This research focuses on the hydrometallurgical processing of auriferous ores and their processing products, namely, flotation and gravity concentrates. The main valuable component of an ore sample of any deposit is gold. The gold content should be in the range of 11.11–12.87 g/ton. The main rock-forming minerals of the original ore are quartz (60.1%), quartz–chlorite–micaceous aggregates (3.8%), and carbonates (7.1%). In this study, original ores of various sizes were treated by direct and sorption cyanidation under various leaching modes, and the results obtained were presented. The original ore was leached with various concentrations of sodium cyanide (NaCN) in solution to study the effect of the complexing agent concentration on gold recovery. Data on the dynamics of leaching revealed that a decrease in the concentration of NaCN in solution from 0.2% to 0.03% leads to a decrease in gold recovery in solution by 26.81%. Original ores could easily be processed using hydrometallurgical methods. The recovery of gold with a coarseness of 95% − 0.045 mm from the original ore averaged 97.77%.

This work features a full range of studies on the hydrometallurgical processing of concentrates and gravity tailings, as well as the effects of flotation concentration of gold recovery.
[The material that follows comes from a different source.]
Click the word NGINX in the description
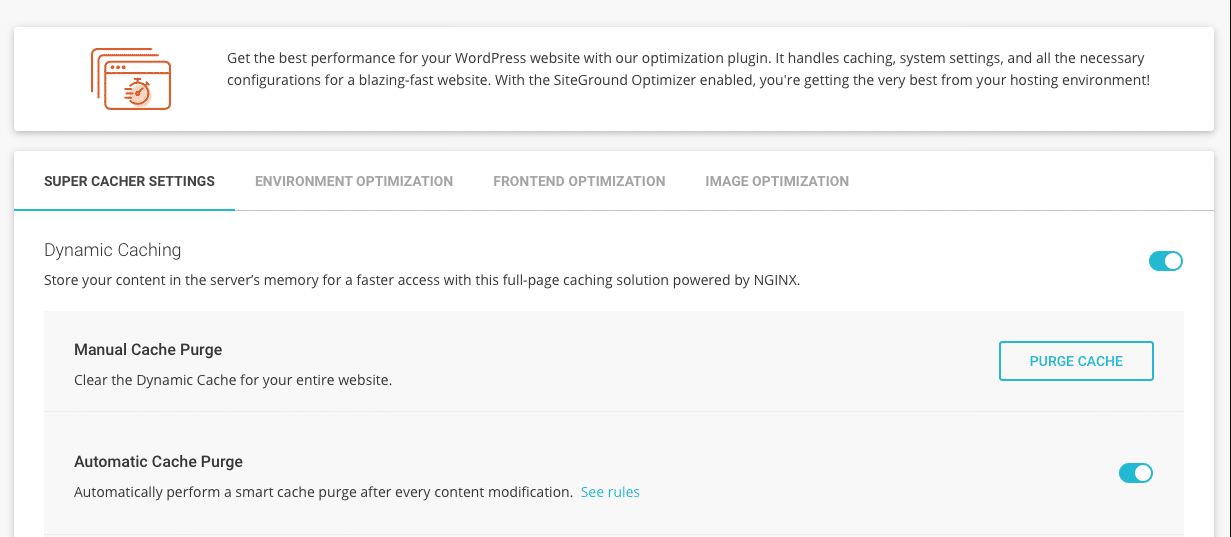1231x537 pixels. click(775, 280)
The gravity concentrate is resistant to intensive cyanidation (i.e., only 67.07% gold recovery into the solution). The use of 1% lead nitrate (PbNO₃) during intensive cyanidation could reduce the refractoriness of the concentrate and increase the recovery of gold into the solution by up to 94.35%. The total gold recovery from gravity concentrate is 98.71%, and the recovery of gold by cyanidation of gravity tailings with a cyanide concentration of 0.2% averages 96.57%. The recovery of gold during leaching of the flotation concentrate at the original size (95.5% − 0.074 mm) and a cyanide concentration of 0.2% is 96.64%. A decrease in the size of the flotation concentrate from 95.5% − 0.074 mm to 95% − 0.02 mm leads to a decrease in gold recovery by 35.43% because of the strong chemical activation of the material during grinding.

这项研究的重点是含金矿石及其加工产品（即浮选和重力精矿）的湿法冶金加工。任何矿床矿石样品的主要有价值成分是金。金含量应在11.11-12.87克/吨的范围内。原始矿石的主要成岩矿物是石英（60.1％），石英-亚氯酸盐-云母聚集体（3.8％）和碳酸盐（7.1％）。在这项研究中，在各种浸出模式下通过直接氰化和吸附氰化处理各种尺寸的原始矿石，并介绍了获得的结果。用溶液中各种浓度的氰化钠（NaCN）浸提原始矿石，以研究络合剂浓度对金回收的影响。浸出动力学数据表明，溶液中NaCN浓度从0.2％降低至0.03％导致溶液中金的回收率降低26.81％。原始矿石可以使用湿法冶金法轻松处理。从原始矿石中回收的具有95％-0.045 mm粗度的金的平均回收率为97.77％。

这项工作对精矿和重力尾矿的湿法冶金工艺以及浮选金回收浓度的影响进行了全面的研究。重力浓缩物可抵抗强烈的氰化作用（即，只有67.07％的金回收到溶液中）。使用1％硝酸铅（PbNO ₃）在强烈的氰化过程中，可能会降低精矿的耐火度，并使金在溶液中的回收率提高多达94.35％。从重力精矿中回收的总金为98.71％，通过氰化物浓度为0.2％的重力尾矿的氰化回收的金的平均回收率为96.57％。在浮选精矿浸出过程中，原始尺寸（95.5％-0.074 mm）且氰化物浓度为0.2％时金的回收率为96.64％。浮选精矿的尺寸从95.5％-0.074 mm减小到95％-0.02 mm，由于在研磨过程中材料的强烈化学活化作用，导致金的回收率降低了35.43％。